*Exercise prompt*: Write out again, word for word, the lines below from the line that holds "Select the New Zealand country cell" through the line that holds "Where should I", omitting pictures.

*Data*:

- - -

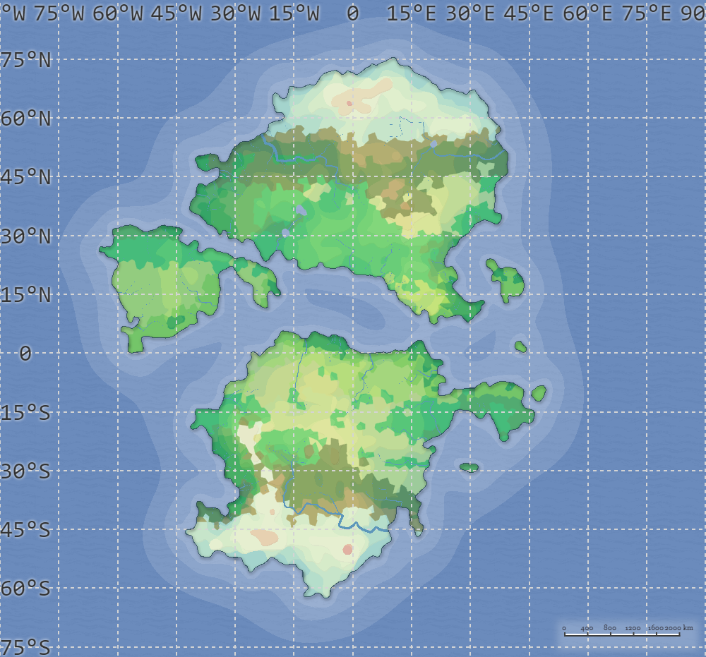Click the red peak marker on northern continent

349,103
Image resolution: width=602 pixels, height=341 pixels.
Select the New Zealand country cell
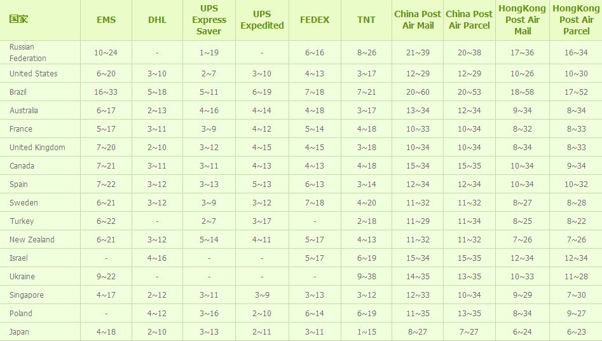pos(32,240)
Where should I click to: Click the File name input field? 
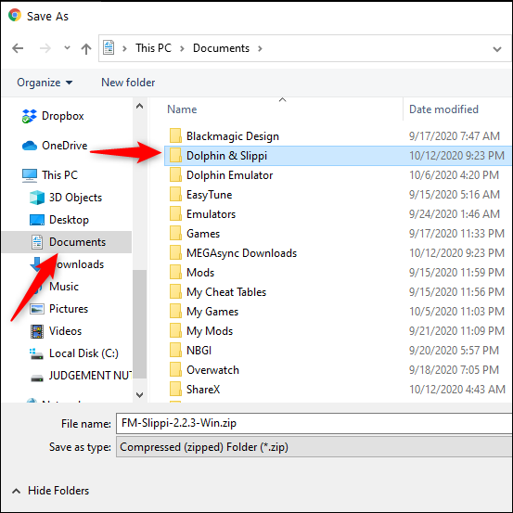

- - -

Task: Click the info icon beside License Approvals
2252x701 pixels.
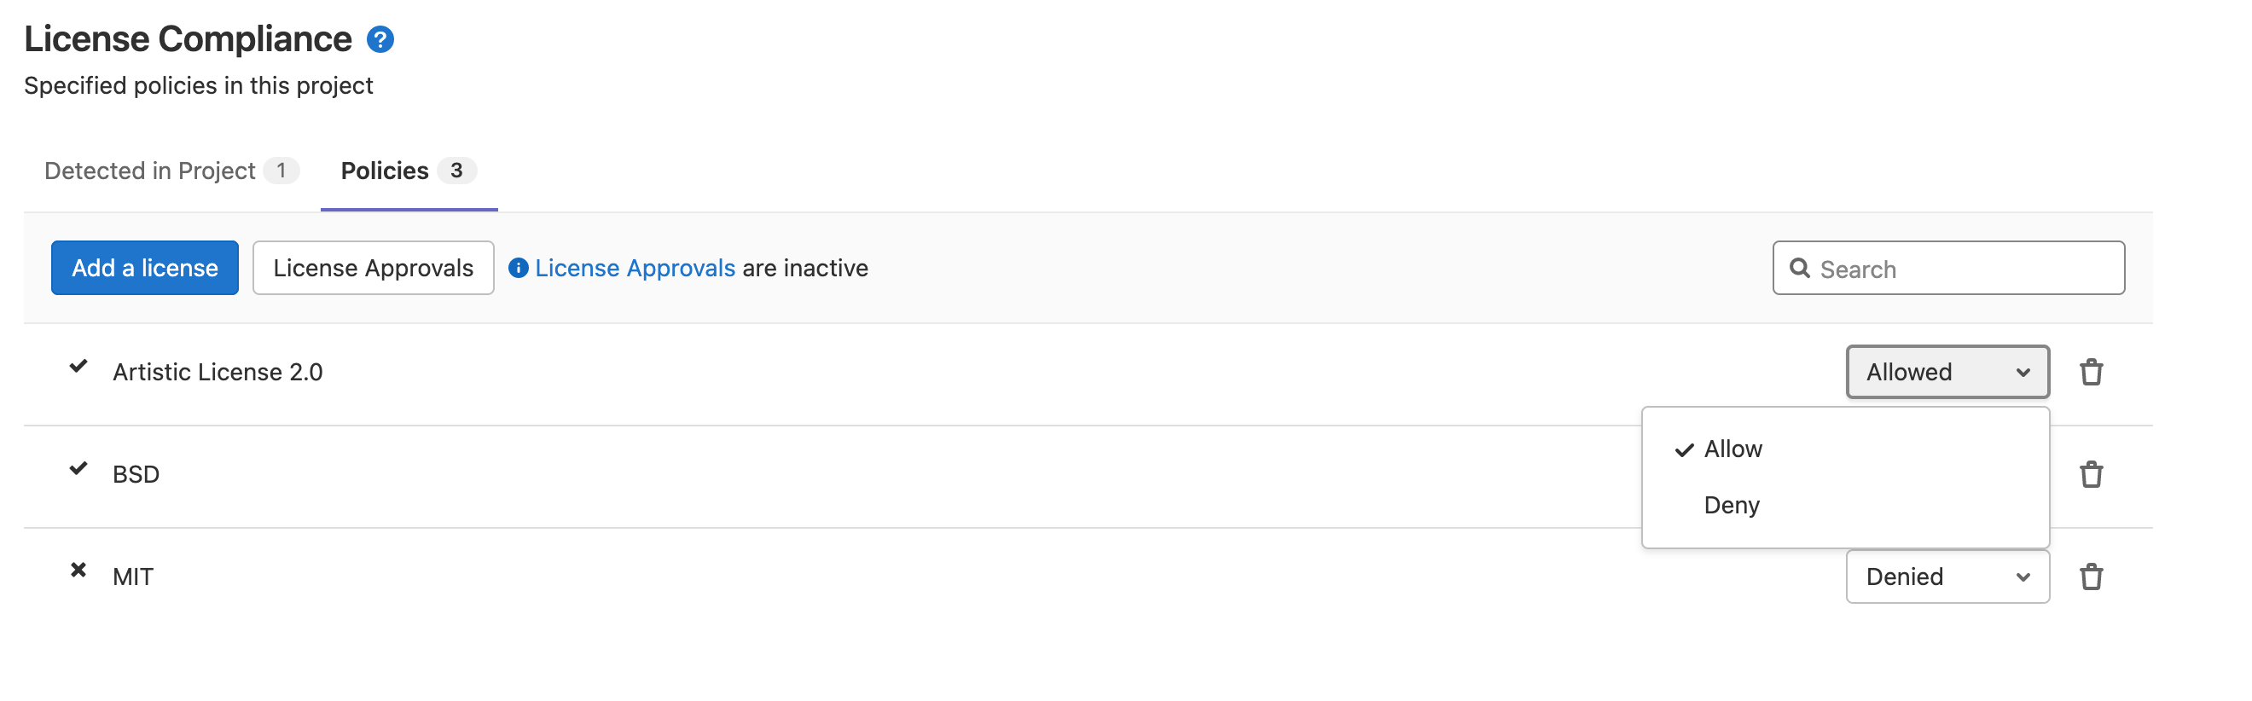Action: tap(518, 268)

- - -

*Exercise response*:
Select the New Zealand country cell
pos(32,240)
Where should I click to: Click the File name input field? 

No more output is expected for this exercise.